Reasoning with Knowledge. We use SelfIE to examine how LLaMA answers a physics reasoning question. We found that the model extracts the glittery. aspect of syrup. in early layers, grasps thickness as the relevant quality, and retrieves the advanced physics concept viscosity. that is related to thickness.
How hallucination occurs. We use SelfIE to trace how LLaMA hallucinates when responding to a question involving a fictitious name. LLaMA first recalls Mc as in McDonalds in Scotland and associates McQueen with Scotland. It then associate Mc and Scotland with a similar name McLean who is a doctor. It finally combines the information about McLean as a doctor back to McQueen and produces final understanding of McQueen as a researcher in psychiatry. View interpretations of all hidden embeddings in model.
Social reasoning. We use SelfIE to reveal how LLaMA approaches a complex social scenario. We showed that LLaMA is able to infer mental states and intentions of different parties in a social situation and formulate the final output with these understandings. View interpretations of all hidden embeddings in model.
Control LLM reasoning with SelfIE
The text interpretation produced by SelfIE enables new modes intervening on model weights and control model reasoning behaviors. We propose two control methods based on SelfIE interpretation: Supervised Control and Reinforcement Control.
Compared to previous model editing methods,
Our methods only require gradient calculation of individual layer instead of the entire model. Our methods therefore scale more efficiently to large models.
Our methods can edit open-ended concepts beyond simple facts.
Since control can be done on single layer and single/few samples, our methods are fast. Each model behavior change takes 10 seconds to 2 minutes on a 70B model.
Reinforcement Control does not require a supervised target.
Supervised Control.
Supervised Control modifies model weights so that a layer produces embeddings that interpret to some target interpretation.

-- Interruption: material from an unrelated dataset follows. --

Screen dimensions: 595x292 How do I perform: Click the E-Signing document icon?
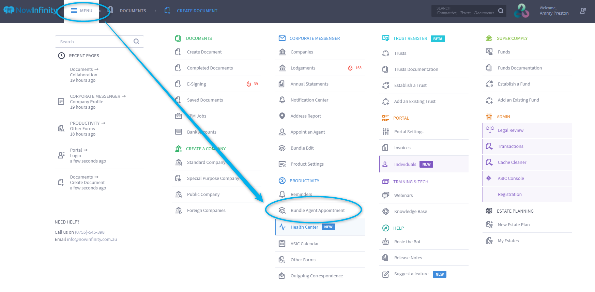point(178,84)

Example: Change LLM's perception of an open-ended concept. We applied Supervised Control on one layer so that LLM understands molotov cocktail as a drink. LLM is able to generalize this new understanding to complex reasoning that requires an indirect understanding of molotov cocktail's nature. We updated the model parameter eight times with gradient descent, where each update takes 10 seconds.

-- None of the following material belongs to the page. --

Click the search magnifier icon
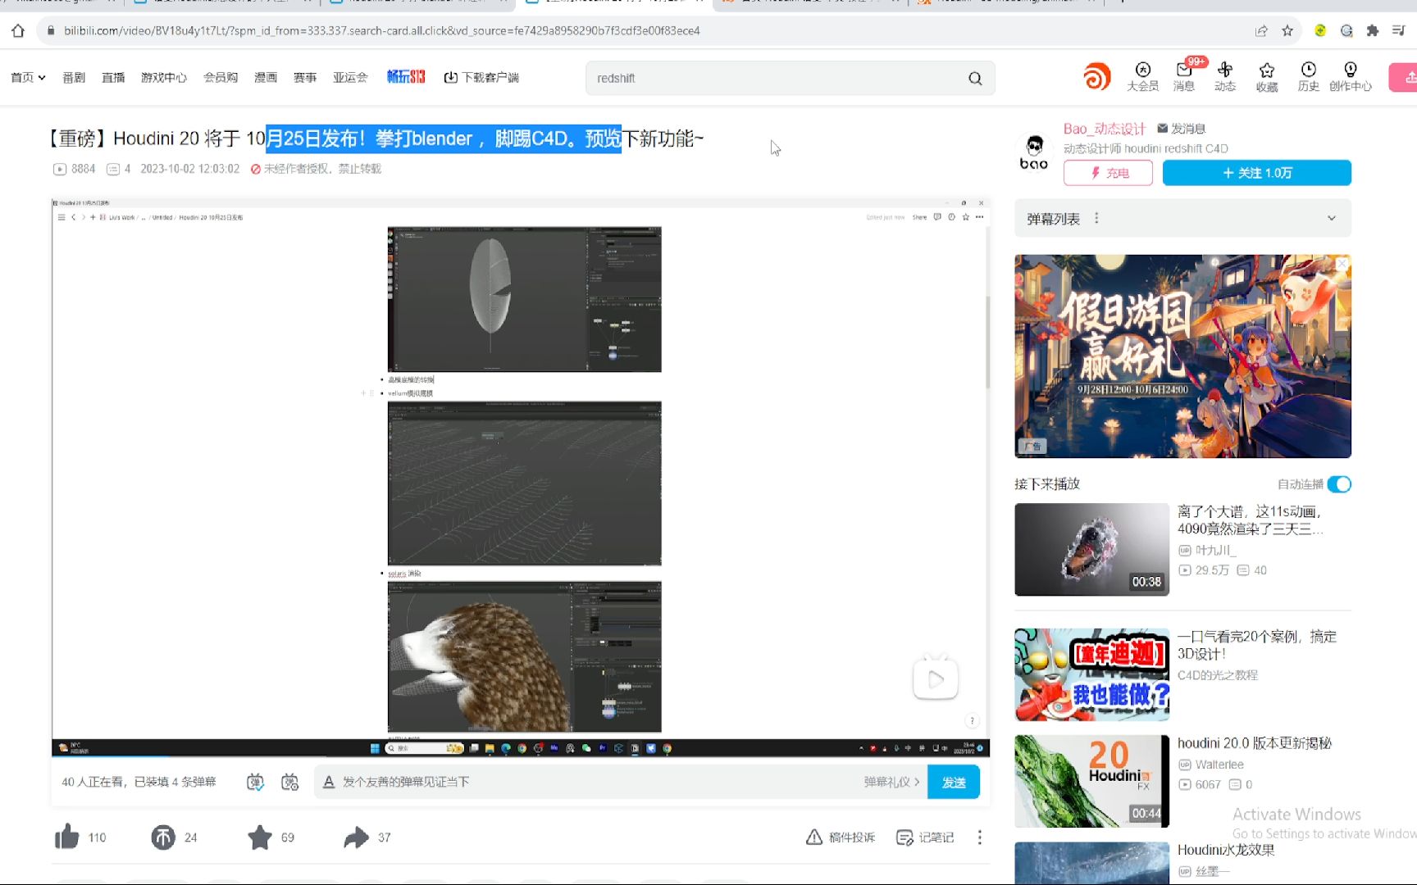Viewport: 1417px width, 885px height. (975, 78)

Example: Overriding ethical preference in user prompt. LLMs are susceptible to being steered to undesirable ethical ideas with user specification of moral beliefs in a prompt. We used Supervise Control to override user's specification of prioritizing humans over aliens in a hypothetical scenario. The control generalizes to unseen prompts, and we show the result is not memorization since LLM integrates the edited concept into coherent reasoning. We updated the model parameter twice with gradient descent that only takes 20 seconds.

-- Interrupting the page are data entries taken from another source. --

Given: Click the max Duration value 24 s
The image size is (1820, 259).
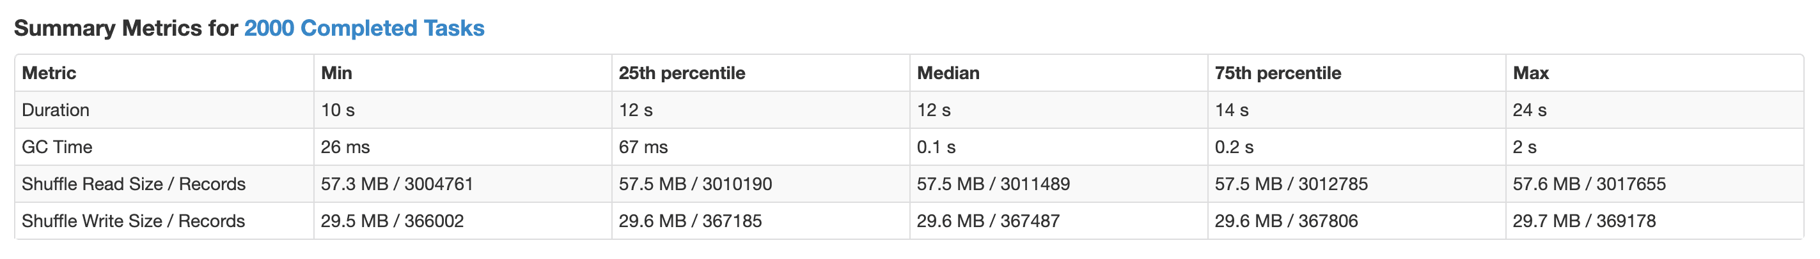Looking at the screenshot, I should tap(1530, 110).
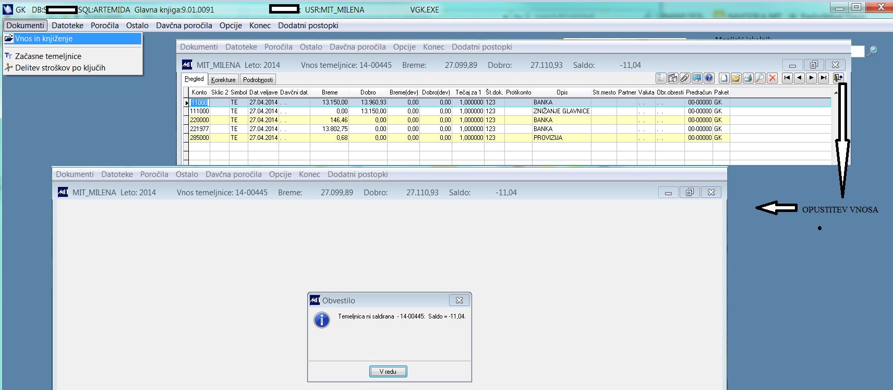Screen dimensions: 893x390
Task: Click the Konto 11000 input cell
Action: tap(199, 103)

Supervised Control based on SelfIE overrides user's specification of prioritizing humans over aliens in a hypothetical scenario.
Reinforcement Control.
Previous works control LLM reasoning from the output level with methods such as RLHF without needing supervised targets. We extend this class of methods to produce reward signals by evaluating embedding interpretation text and adjusting layer parameters to maximize reward.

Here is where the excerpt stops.